Étudiant à l’université de Cambridge, dans l’insouciance des années d’avant-guerre, il s’y adonne aux plaisirs de la country life, développant un goût obsessionnel pour le cheval. Il fréquente avec délectation les courses de chevaux et le foxhunting (chasse à courre du renard). C’est encore à cette époque que se développe sa vocation de collectionneur. Il commence en bibliophile avec l’acquisition d’ouvrages rares traitant de thèmes liés aux sports équestres. Puis viendra l’achat des premières toiles célébrant l’élégance équine, peintes par Ben Marshall (1768-1835) ou George Stubbs (1724-1806), tandis qu’il commande son portrait à cheval à Sir Alfred James Munnings (1878-1959). Cette inclination pour l’école anglaise et le sporting art sera confortée par l’historien d’art Basil Taylor quand il conseillera Paul Mellon pour ses achats. Cavalier émérite (il pratiquera l’équitation jusqu’à un âge avancé), Mellon se passionne également pour l’élevage de chevaux de course. En 1971, Mill Reef, le meilleur cheval de son écurie, vient couronner cette carrière d’éleveur en remportant presque tous les prix, du fameux derby d’Epsom à celui de l’arc de Triomphe.

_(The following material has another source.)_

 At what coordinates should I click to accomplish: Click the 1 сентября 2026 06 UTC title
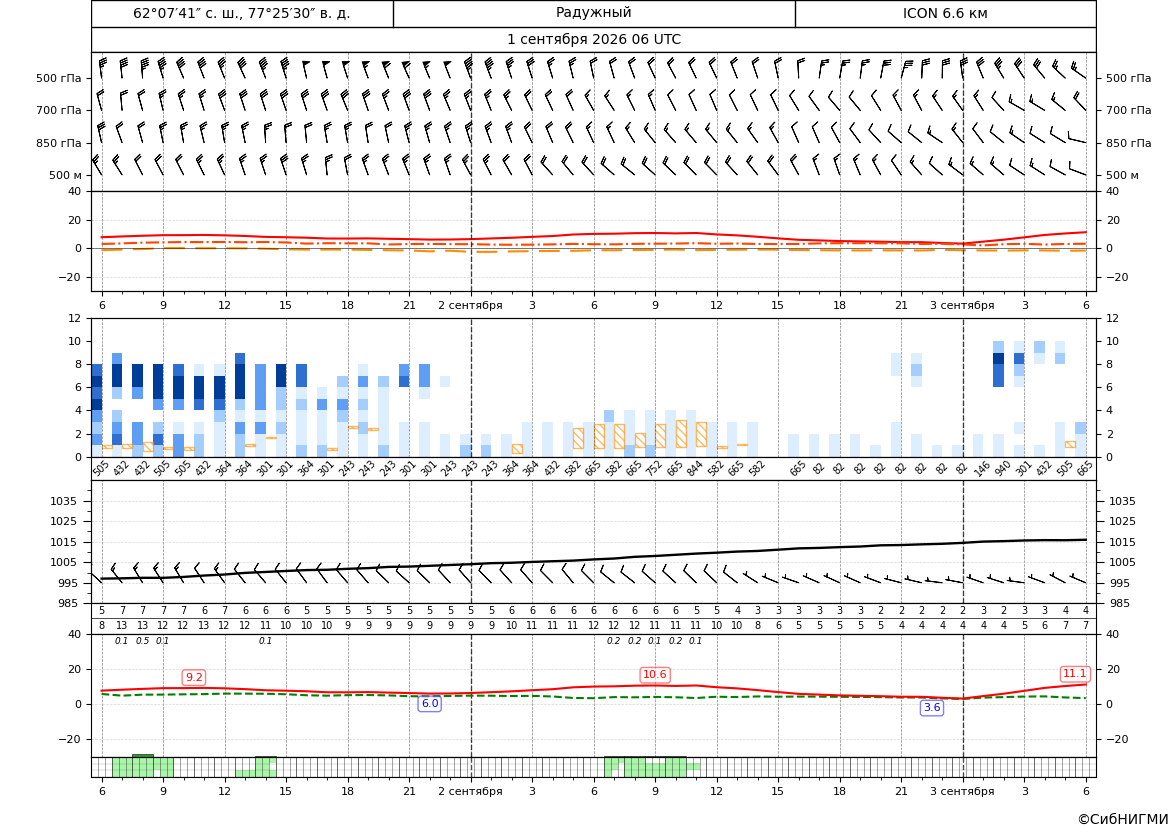click(594, 40)
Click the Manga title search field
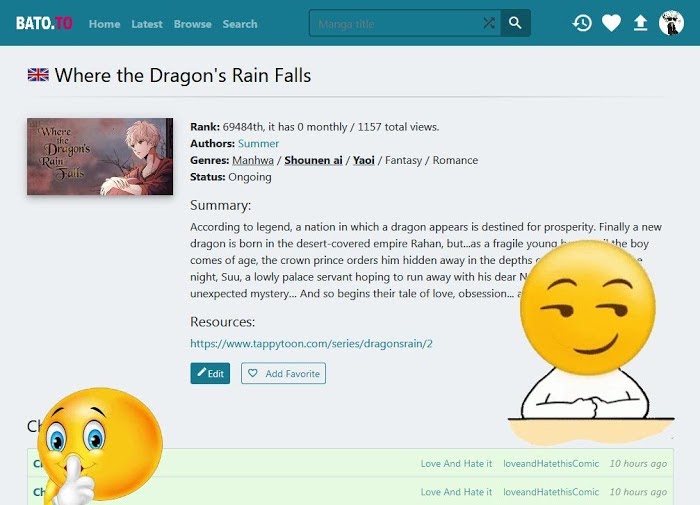The height and width of the screenshot is (505, 700). click(x=395, y=24)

Son goût de la vie à la campagne incite Paul Mellon à renoncer à la conduite des affaires familiales pour aller vivre au milieu des champs. Veuf en 1946, il se remarie deux ans plus tard. Bunny (Rachel Lambert Lloyd, 1910-2014), sa nouvelle épouse, partage ce vif sentiment pour la Country Life. Mais elle l’aborde en botaniste et en paysagiste. Le grand intérêt qu’elle porte à la peinture française, notamment impressionniste, ainsi qu’à l’art américain, influencera désormais l’évolution de la collection. Au coeur d’un vaste domaine, la construction du cottage d’Oak Spring Farm permet aux Mellon de transposer en Virginie le modèle de vie rêvé de la gentry britannique. Paul et Bunny y jouent aux gentlemen farmers. L’élégante écurie destinée aux coursiers de Paul, le jardin où Bunny poursuit ses expériences horticoles, accompagnent une maison d’un aspect extérieur modeste, mais dont les murs disparaissent derrière les chefs-d’oeuvre issus des écoles française, anglaise ou américaine et célébrant les plaisirs de la villégiature.

sComme son père avait commencé de le faire, Paul voudra que cette collection exceptionnelle vienne enrichir les musées américains. La National Gallery de Washington, avec le don de plus de mille oeuvres, mais également l’université de Yale et le Virginia Museum of Fine Arts (VMFA) sont les heureux bénéficiaires de cette générosité. Dès 1963, ce dernier avait accueilli une exposition consacrée au sporting art britannique dans la collection de Paul Mellon. Cette exposition qui sera reprise par la Royal Academy de Londres incite le public à réévaluer un genre et une école qui étaient encore jugés secondaires. Il redécouvre George Stubbs dont Mellon est le plus grand collectionneur.